* [What the task asks]
Please repeat, from the entries that follow, the lines from the one containing "Given: Select candidate" through the one containing "This screenshot has height=690, width=1013." exactly, adding nothing.

* [Stored items]
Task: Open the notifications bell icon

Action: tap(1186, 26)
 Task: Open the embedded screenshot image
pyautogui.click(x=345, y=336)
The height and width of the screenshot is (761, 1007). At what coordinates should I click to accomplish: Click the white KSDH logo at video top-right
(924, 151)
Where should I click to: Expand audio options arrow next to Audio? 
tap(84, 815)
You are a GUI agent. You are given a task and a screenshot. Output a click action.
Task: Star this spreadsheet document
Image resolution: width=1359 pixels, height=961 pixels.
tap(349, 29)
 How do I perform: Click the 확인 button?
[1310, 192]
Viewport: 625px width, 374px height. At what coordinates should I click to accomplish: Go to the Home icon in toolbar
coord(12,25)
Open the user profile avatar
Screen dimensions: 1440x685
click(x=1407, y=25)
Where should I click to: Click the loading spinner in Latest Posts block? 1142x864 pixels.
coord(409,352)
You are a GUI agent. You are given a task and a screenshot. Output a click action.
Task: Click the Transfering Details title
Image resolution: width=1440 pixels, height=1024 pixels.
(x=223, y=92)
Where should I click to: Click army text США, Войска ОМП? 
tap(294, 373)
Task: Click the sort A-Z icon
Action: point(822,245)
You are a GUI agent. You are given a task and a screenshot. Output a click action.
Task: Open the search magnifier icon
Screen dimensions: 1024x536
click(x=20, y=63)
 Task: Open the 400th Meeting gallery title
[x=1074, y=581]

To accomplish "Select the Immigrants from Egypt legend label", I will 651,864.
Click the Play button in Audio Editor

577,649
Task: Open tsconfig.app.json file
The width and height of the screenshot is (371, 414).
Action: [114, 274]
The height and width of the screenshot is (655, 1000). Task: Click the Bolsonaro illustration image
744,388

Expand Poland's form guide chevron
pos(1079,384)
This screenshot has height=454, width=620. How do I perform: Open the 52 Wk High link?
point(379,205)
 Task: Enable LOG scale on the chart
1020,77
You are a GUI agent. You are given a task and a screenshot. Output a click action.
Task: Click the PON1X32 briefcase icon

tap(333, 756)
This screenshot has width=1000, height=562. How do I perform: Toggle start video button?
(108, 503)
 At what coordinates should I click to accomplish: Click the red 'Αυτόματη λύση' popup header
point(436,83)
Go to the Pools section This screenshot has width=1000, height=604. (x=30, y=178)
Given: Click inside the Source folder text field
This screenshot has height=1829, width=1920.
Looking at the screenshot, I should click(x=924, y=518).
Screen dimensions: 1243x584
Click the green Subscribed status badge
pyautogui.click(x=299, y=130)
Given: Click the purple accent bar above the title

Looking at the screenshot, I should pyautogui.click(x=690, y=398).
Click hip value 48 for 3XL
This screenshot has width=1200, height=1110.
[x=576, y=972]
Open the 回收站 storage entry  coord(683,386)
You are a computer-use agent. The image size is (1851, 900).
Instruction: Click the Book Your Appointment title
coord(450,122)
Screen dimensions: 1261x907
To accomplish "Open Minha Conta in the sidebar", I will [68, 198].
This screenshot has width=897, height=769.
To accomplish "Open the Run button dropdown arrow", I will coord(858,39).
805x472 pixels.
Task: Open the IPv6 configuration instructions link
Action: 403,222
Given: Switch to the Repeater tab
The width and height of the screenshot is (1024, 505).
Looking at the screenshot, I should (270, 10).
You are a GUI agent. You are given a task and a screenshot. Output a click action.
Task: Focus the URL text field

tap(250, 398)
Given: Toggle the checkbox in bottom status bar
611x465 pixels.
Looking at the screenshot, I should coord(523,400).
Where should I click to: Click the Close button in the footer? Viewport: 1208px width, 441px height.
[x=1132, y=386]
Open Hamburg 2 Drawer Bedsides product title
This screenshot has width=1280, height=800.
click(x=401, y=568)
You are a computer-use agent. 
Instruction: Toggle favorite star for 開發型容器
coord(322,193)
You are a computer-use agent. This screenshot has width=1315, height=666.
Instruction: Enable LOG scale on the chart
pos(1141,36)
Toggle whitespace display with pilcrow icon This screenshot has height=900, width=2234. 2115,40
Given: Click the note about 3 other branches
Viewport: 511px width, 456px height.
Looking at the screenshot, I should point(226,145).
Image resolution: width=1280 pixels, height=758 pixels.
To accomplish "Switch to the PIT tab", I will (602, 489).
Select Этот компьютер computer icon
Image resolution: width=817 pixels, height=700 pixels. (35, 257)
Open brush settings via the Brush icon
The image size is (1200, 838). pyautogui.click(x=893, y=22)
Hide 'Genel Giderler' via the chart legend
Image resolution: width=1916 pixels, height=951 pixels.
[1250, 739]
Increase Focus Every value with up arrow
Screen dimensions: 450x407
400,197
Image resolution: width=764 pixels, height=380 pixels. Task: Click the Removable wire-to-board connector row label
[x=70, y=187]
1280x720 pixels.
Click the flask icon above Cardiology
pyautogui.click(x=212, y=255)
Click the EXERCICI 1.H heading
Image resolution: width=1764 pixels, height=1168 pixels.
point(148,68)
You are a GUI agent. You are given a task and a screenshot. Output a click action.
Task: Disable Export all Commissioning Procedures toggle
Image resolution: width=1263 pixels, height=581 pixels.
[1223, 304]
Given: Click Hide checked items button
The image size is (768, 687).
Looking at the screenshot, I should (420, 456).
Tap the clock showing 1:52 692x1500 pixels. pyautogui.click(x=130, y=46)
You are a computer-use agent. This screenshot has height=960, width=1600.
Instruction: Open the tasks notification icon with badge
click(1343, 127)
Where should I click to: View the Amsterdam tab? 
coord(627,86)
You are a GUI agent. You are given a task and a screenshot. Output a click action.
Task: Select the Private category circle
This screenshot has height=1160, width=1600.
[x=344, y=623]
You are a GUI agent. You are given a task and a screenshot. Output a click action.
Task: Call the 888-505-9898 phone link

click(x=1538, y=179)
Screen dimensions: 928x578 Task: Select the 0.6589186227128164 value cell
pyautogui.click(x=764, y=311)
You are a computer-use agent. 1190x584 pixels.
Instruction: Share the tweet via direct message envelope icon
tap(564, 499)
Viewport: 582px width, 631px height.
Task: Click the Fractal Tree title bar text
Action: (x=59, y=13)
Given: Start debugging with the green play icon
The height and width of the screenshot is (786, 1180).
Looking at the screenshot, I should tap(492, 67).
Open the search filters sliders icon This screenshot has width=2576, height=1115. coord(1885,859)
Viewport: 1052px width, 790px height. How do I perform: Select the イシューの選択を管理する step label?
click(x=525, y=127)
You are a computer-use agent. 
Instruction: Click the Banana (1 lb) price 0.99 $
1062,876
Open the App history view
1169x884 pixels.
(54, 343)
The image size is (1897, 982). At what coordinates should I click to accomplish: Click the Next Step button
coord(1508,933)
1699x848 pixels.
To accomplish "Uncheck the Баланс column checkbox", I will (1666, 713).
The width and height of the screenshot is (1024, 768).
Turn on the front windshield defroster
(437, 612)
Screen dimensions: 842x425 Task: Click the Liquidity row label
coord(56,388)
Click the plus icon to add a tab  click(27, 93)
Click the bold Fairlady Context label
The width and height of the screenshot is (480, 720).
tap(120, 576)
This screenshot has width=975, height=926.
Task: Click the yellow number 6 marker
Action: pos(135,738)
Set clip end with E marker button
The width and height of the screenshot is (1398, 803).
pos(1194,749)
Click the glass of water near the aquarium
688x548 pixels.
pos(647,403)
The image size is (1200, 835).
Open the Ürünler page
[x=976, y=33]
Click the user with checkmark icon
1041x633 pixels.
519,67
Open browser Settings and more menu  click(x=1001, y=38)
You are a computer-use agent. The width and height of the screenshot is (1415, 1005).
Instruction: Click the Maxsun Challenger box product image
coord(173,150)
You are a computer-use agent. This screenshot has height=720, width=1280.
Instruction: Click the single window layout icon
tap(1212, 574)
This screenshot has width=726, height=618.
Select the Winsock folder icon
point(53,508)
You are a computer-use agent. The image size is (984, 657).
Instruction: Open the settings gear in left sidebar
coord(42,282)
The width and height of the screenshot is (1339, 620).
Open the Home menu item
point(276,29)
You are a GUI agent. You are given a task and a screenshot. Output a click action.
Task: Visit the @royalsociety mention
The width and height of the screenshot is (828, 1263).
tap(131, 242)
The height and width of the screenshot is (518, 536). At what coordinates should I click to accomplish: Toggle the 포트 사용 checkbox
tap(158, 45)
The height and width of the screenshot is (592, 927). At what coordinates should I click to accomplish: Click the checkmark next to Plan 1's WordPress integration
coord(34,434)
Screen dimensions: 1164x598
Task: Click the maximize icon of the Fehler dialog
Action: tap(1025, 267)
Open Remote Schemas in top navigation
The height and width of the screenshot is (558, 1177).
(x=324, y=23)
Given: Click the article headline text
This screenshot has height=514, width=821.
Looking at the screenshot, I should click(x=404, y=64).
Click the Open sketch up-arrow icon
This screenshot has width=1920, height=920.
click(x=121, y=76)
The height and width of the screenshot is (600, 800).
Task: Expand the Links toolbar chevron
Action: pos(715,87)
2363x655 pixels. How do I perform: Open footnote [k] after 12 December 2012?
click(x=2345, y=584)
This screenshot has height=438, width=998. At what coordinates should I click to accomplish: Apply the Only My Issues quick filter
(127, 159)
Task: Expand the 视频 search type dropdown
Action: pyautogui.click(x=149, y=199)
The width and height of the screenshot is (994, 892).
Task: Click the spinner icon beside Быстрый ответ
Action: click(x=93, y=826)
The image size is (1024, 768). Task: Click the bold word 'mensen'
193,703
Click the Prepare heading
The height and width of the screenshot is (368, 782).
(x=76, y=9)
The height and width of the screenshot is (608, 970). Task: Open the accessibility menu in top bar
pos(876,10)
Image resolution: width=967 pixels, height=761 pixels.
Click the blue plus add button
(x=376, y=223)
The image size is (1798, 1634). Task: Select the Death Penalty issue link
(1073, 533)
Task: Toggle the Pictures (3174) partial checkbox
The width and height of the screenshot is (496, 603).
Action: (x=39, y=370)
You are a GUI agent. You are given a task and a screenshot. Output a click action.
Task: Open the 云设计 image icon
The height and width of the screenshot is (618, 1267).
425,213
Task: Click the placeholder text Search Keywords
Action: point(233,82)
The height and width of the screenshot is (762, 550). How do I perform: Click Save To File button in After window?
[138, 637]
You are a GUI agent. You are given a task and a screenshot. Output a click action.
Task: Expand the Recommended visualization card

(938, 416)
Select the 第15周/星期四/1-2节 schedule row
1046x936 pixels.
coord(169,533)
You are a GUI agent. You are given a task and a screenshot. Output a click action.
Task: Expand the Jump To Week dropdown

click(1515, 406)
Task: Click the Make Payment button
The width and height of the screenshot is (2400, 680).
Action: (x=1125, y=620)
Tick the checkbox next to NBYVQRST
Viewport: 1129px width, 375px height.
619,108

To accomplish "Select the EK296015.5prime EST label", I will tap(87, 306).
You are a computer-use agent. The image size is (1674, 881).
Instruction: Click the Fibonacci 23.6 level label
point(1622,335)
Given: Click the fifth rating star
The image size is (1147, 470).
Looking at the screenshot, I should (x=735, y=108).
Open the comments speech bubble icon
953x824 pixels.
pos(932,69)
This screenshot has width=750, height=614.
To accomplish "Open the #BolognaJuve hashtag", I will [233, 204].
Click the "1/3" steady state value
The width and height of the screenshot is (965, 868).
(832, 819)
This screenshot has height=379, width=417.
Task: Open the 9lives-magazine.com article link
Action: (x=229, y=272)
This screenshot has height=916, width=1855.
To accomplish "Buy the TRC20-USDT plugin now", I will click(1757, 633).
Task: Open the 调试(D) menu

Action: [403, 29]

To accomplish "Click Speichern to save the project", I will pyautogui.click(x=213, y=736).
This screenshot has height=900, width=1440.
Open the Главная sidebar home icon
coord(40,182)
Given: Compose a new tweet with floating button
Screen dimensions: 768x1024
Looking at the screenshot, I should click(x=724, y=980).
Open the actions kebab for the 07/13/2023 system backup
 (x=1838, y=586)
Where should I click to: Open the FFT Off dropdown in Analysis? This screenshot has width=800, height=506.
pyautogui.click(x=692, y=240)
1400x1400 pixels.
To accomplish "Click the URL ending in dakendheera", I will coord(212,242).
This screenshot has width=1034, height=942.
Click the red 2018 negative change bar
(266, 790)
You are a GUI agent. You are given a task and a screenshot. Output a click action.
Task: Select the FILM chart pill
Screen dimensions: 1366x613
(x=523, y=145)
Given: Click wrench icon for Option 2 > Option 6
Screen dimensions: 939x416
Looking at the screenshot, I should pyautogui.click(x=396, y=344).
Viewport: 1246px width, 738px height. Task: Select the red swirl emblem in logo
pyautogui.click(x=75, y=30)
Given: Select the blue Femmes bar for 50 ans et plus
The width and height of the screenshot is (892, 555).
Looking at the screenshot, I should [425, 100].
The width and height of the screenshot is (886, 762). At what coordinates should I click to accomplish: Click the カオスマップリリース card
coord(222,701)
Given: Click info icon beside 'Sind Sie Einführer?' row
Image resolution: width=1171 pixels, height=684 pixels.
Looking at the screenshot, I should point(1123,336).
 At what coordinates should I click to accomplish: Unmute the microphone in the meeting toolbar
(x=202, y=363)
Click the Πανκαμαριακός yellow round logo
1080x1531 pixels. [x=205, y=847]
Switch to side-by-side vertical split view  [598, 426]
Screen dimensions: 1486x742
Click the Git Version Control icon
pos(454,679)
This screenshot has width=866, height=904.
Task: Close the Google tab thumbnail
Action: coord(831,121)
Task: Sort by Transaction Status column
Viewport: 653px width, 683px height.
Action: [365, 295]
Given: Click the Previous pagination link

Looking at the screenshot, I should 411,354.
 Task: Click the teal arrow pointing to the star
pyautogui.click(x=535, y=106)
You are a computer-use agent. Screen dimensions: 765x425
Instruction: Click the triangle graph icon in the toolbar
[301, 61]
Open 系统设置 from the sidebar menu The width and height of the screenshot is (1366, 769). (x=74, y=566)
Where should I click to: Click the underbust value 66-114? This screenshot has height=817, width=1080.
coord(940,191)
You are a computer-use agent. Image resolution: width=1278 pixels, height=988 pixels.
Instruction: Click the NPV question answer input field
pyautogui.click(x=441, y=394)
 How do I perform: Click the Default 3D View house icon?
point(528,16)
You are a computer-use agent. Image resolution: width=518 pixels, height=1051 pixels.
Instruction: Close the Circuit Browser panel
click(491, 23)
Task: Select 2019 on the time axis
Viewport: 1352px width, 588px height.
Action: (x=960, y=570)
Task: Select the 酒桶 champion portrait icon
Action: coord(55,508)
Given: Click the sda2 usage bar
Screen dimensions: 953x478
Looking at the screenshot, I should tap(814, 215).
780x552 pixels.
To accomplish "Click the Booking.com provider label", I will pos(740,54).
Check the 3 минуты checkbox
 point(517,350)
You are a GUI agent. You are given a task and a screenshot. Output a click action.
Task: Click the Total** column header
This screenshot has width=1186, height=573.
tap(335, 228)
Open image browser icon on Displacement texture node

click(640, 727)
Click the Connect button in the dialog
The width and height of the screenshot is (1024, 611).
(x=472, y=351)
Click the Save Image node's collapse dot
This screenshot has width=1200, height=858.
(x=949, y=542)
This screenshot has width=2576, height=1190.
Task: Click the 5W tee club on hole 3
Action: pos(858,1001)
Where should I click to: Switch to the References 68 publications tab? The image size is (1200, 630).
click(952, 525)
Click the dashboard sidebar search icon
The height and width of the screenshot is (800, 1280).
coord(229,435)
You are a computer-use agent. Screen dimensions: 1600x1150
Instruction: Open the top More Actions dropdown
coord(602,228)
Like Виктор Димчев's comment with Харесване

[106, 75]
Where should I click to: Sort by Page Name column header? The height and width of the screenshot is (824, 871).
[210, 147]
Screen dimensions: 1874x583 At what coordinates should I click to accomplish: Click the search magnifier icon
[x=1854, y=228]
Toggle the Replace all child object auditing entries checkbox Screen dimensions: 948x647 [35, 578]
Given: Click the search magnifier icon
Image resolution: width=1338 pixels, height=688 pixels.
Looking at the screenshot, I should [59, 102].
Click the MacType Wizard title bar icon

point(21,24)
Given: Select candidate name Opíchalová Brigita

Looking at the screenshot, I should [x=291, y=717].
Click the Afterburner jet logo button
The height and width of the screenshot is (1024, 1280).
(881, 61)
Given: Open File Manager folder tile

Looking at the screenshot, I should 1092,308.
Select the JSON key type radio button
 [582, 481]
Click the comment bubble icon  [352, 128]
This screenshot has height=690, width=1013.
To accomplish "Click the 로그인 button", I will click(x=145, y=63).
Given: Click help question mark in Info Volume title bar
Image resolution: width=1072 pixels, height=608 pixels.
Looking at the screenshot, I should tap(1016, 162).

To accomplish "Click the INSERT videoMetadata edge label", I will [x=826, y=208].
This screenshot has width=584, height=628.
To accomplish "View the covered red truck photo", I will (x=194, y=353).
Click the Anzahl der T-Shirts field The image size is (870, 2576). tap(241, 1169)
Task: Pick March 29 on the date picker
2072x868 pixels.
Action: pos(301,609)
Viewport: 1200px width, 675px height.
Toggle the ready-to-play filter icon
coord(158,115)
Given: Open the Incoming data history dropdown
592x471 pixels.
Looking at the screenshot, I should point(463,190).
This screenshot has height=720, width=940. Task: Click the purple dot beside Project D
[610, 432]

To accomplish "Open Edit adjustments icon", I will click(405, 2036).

* [Your response]
Given: Select candidate name Opíchalová Brigita

Looking at the screenshot, I should [x=291, y=717].
Click the Afterburner jet logo button
The height and width of the screenshot is (1024, 1280).
(881, 61)
Given: Open File Manager folder tile

Looking at the screenshot, I should 1092,308.
Select the JSON key type radio button
 [582, 481]
Click the comment bubble icon  [352, 128]
This screenshot has height=690, width=1013.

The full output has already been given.